There have been some strong female leaders in history (Elizabeth I, for example), but most  have not generally been "great captains" in the sense of battlefield commanders. Theodora, a formidable woman by any measure, was Emperor Justinian's wife, and Justinian himself retained Belisarius as his battlefield commander. 

Perhaps Joan of Arc.



I think that if Joan is the main one you feel you have enough information to provide canon stats for (which is understandable and perfectly reasonable), that it would be better to leave the women out entirely.

I can use the examples you provide as a baseline for comparison, and there won’t be any Amelia Earhart* issues with my players.

And sorry: I didn’t mean to start a discussion down this path, and I’m bailing out now ;-).

Man, Boudicca would make a wicked bladedancer…

Welp. There’s my new campaign idea.

(I second Genghis, Boudicca)

Yeah... There were competent female battlefield commanders from time to time, but none have become as famous as, e.g., Hannibal, Julius Caesar, or Genghis. Joan of Arc is quite famous, but mostly for her religious zealotry and sad death. I doubt many people could even say what war she fought in or name a battle she won! The only others that immediately come to mind are: Boudica, Margaret of Anjou, and Zenobia of Palmyra. 

I personally am fascinated by the confrontation of Aurelian and Zenobia, but neither of them is well known outside of narrow circles. Boudica might actually be the best choice as I think she's someone who I could say an ACKS player rolling up.




It seems as though the odds are stacked against women in history.

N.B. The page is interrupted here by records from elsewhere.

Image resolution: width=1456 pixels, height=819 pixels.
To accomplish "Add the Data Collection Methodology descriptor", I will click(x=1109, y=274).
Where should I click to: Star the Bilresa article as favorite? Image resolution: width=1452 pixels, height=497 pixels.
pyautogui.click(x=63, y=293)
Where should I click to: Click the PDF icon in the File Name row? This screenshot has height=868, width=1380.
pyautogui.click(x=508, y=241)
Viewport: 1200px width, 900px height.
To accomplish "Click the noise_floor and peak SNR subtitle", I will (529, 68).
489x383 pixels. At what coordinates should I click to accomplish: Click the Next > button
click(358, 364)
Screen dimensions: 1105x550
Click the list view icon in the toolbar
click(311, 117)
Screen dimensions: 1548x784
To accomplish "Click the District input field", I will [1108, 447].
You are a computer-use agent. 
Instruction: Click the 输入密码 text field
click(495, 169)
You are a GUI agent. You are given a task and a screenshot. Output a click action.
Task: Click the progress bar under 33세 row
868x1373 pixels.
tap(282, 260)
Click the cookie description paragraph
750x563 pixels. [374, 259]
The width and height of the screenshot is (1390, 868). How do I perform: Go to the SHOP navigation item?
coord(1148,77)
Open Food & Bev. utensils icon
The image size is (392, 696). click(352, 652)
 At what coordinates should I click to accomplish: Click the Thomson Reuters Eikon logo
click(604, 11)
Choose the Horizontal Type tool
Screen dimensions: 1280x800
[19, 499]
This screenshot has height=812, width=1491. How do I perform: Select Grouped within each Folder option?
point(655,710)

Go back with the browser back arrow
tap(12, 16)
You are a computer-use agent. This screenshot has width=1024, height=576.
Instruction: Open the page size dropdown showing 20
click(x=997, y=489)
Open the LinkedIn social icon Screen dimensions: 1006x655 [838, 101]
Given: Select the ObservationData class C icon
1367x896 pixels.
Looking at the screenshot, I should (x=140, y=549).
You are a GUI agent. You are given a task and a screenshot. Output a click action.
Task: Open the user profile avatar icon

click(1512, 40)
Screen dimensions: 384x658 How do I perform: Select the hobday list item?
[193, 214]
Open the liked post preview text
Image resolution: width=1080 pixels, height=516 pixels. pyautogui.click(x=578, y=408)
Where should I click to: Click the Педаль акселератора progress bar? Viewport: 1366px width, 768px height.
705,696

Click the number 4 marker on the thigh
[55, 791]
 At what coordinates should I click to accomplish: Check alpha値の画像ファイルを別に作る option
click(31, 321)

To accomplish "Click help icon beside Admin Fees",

We’re looking specifically at warrior-captains, for which many of these eras would be actively discouraging female participation, and even those women who could gain a little infamy would have had to contend with male history writers. Unfortunately I’m not enough of a history buff to list off any possible candidates.

wikipedia seems to offer a few examples that haven’t been named yet: Nusaybah, Artemisia, Rani Lakshmibai all sound neat.